Following my previous post on the industry perspectives on the various methods that have to be adopted for sustainable feedstock procurement (http://eai.in/blog/2011/12/industry-perspectives-and-strategies-for-effective-biomass-feedstock-procurement.html), today’s article showcases the various feedstock (emerging) that could be used as a potential source for biomass-based power generation.
As you might be well aware, the first generation feedstock such as sugars, starches from wheat, sorghum, sweet potato etc are not widely used for bioenergy production owing to the food-fuel conflicts. Similarly, even the second generation feedstock such as mustard are not being used in a big way for bioenergy production. These days, more focus is being thrown on the advanced feedstock such as the third-generation biofuels ( these seek to improve yields through improving the feedstocks themselves instead of the processes). These feedstocks include those sources that promise to generate greater than 500 gallons of oil per acre per year. Examples include palm oil and algae oil, rapeseed and jatropha oil, grasses (switchgrass, miscanthus), trees (willow), halophytes (saltwater plants).
Provided are some details of the emerging biomass feedstock such as camelina, miscanthus and bamboo and their potential to perform as a bio-fuel.
Miscanthus, also known as Elephant grass can grow up to 3 meters high and it is native to tropical and sub-tropical regions of Africa and South Asia. Miscanthus is mentioned as a biofuel crop because of its relatively high dry matter yields across a range of environmental and soil conditions. The Miscanthus genotype most commonly recommended for biofuel production is a sterile hybrid (Miscanthus x giganteus) believed to be a M. sacchariflorus x M. sinensis hybrid.

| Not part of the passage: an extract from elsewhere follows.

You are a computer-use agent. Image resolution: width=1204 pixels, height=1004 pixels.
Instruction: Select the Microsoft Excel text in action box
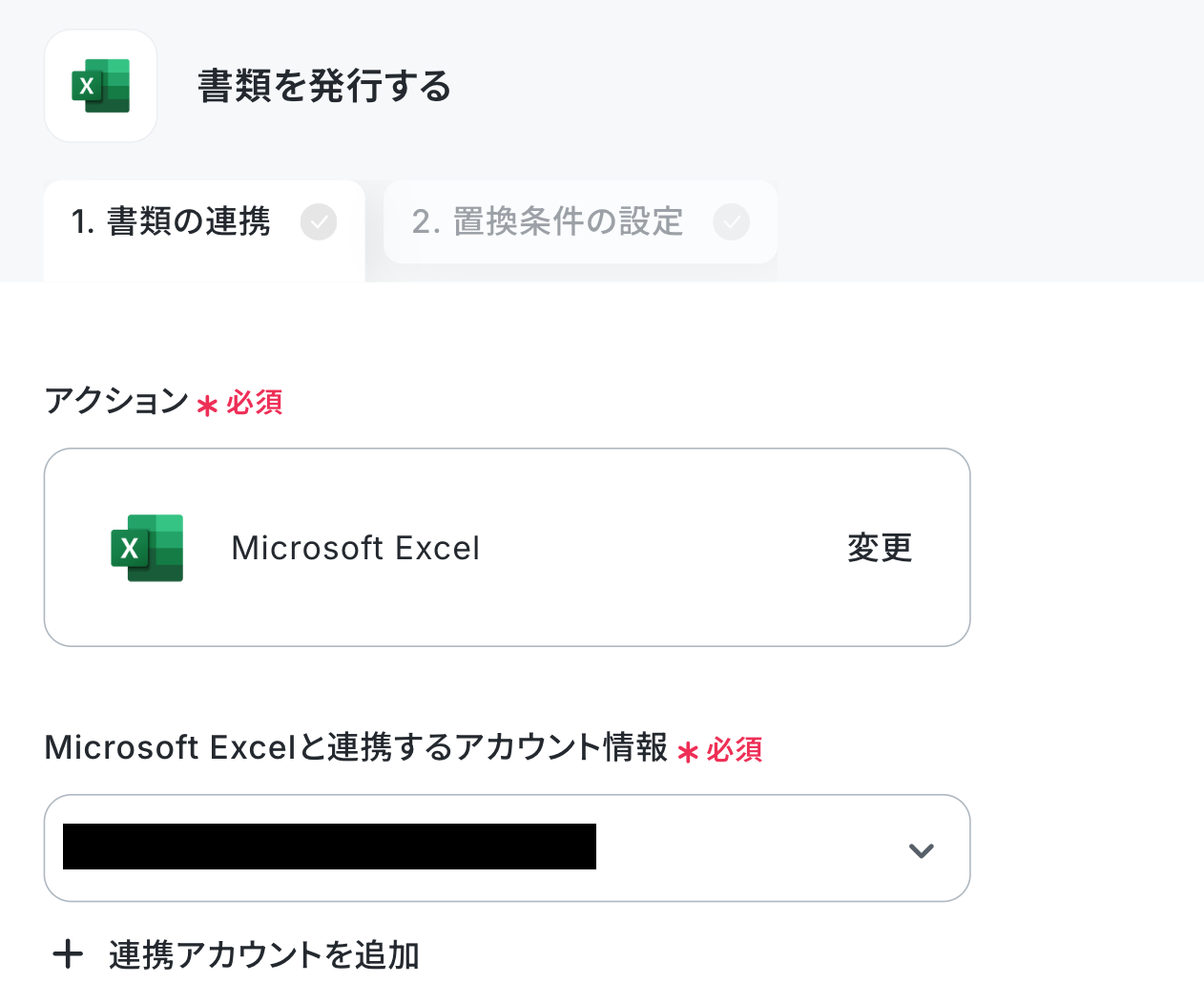356,549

Miscanthus utilization in the biofuel industry is primarily for combustion in power plants – it has the desirable properties of low water and ash contents. Current research is focused on its potential as a biomass crop for direct combustion and for lignocellulosic conversion to ethanol.
Giant miscanthus has been studied in the European Union and is now used commercially there for bedding, heat, and electricity generation. Most production currently occurs in England but also in Spain, Italy, Hungary, France, and Germany. Recently, Japan and China have taken renewed interest in this native species and started multiple research and commercialization projects. In the United States, research began at the University of Illinois at Urbana-Champaign in 2001 and has expanded rapidly to other U.S. universities. However there is currently little published information on giant miscanthus yields in the United States.
Recently, bamboo has received increasing attention for producing biofuel because of its easy propagation, vigorous regeneration, fast growth, high productivity and quick maturity. Bamboo is an efficient user of land, and produces more biomass per unit area than most tree species. But the process of converting bamboo cellulose into liquid fuel is difficult to execute efficiently because of the extraordinary density of the plant. However, new research from Mississippi State University hold clues for how scientists can learn to more easily break down bamboo, and thus more efficiently extract biofuels from all other cellulose sources using the bacteria from pandas’ waste. If the researchers are successful, the manufactured enzymes could be used in a new, much cheaper and more efficient process for converting bamboo and other woody plants into biofuels.
Fuel properties and potential as a bio-fuel of different bamboo species:
|Species||Moisture content||Density||Ash content||Energy content|
Camelina, an oilseed, is a rotation crop for wheat that can be established on marginally productive land. It is an annual, short season plant. Biofuel from camelina is an ideal jet fuel substitute. Camelina has a number of advantages over its competitors, including using far less water, thus allowing it to be grown on marginal land, thereby not taking food acreage out of production. Furthermore camelina has a relatively short growing season of 80 to 100 days, requires no special equipment to harvest, and the silage remaining after processing can be fed to livestock and poultry, with the added side benefit of increasing their omega-3 production.
Camelina is increasingly emerging as a prime biofuel source and thus attracts investment worldwide, as global demand for aviation fuel for passenger flights is now more than 40 billion gallons annually. In the earlier of this year, USDA announced two Biomass Crop Assistance Program (BCAP) project areas devoted to developing camelina as biofuel in several states, including Montana. USDA’s Risk Management Agency (RMA) has also recently announced a new pilot program of insurance for camelina beginning with the 2012 crop year.